• REQUIREMENT
Every entry is to be returned as it stands, apart from the pictures.

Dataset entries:
•••

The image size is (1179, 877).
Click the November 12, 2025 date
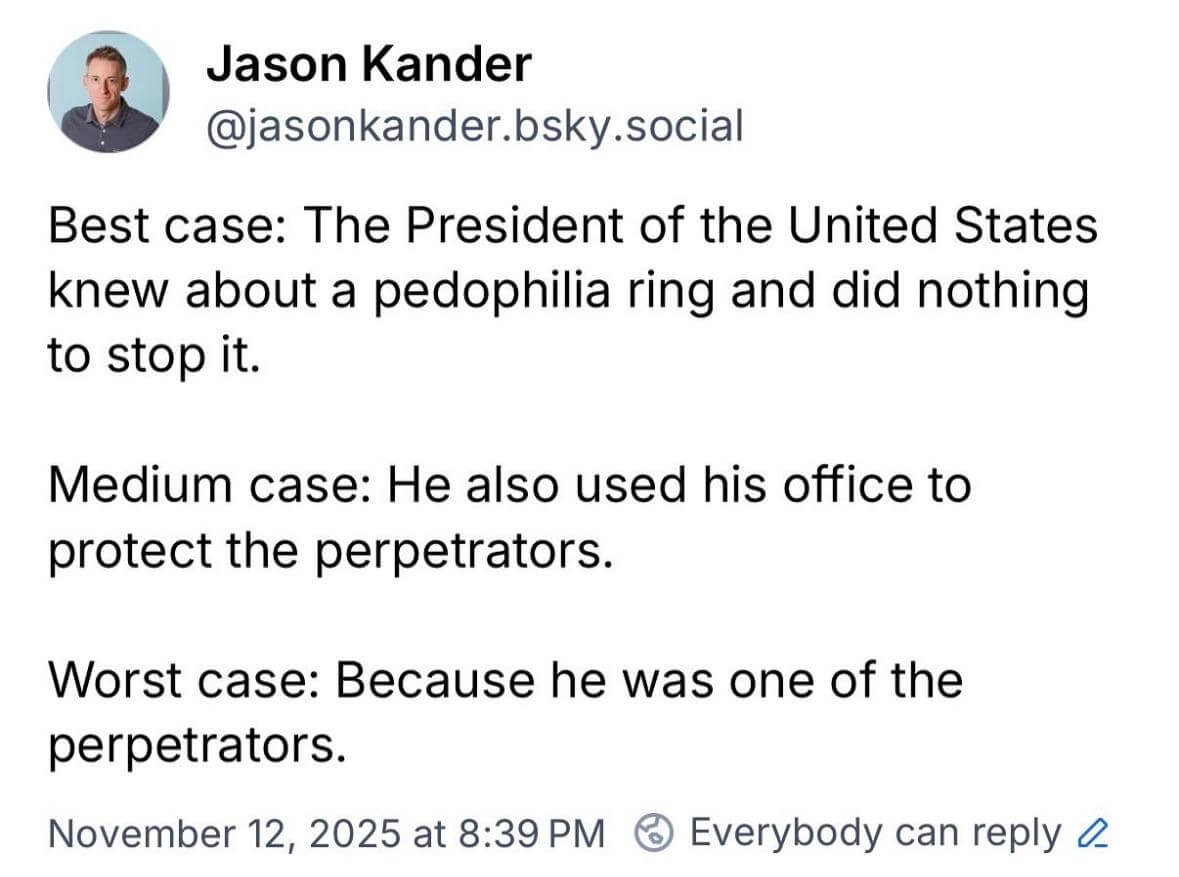(227, 831)
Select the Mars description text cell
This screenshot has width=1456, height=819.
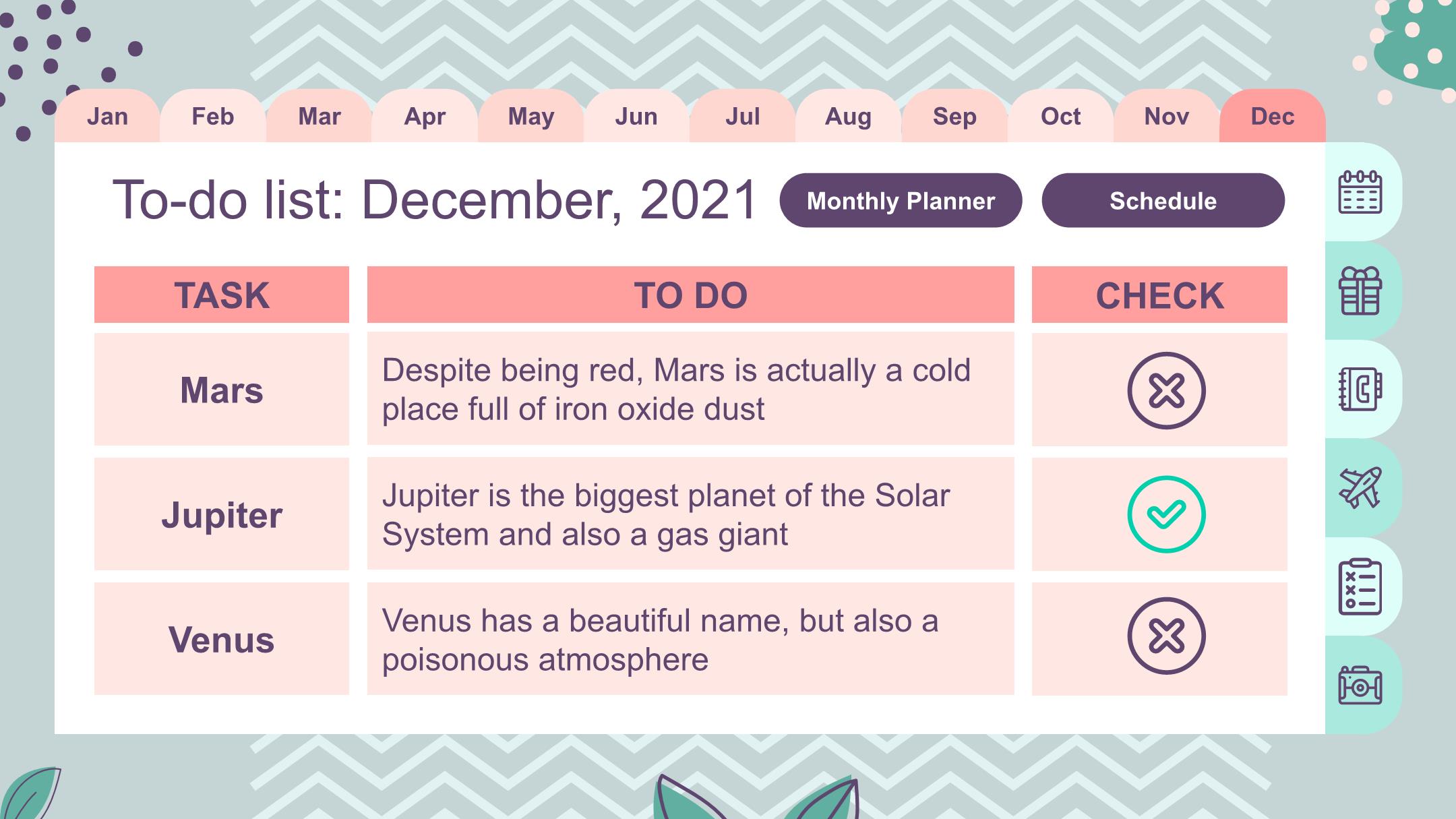(690, 389)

•••

• RESULT OF THE TASK
The image size is (1179, 877).
Click the November 12, 2025 date
(227, 831)
Select the Mars description text cell
This screenshot has width=1456, height=819.
(690, 389)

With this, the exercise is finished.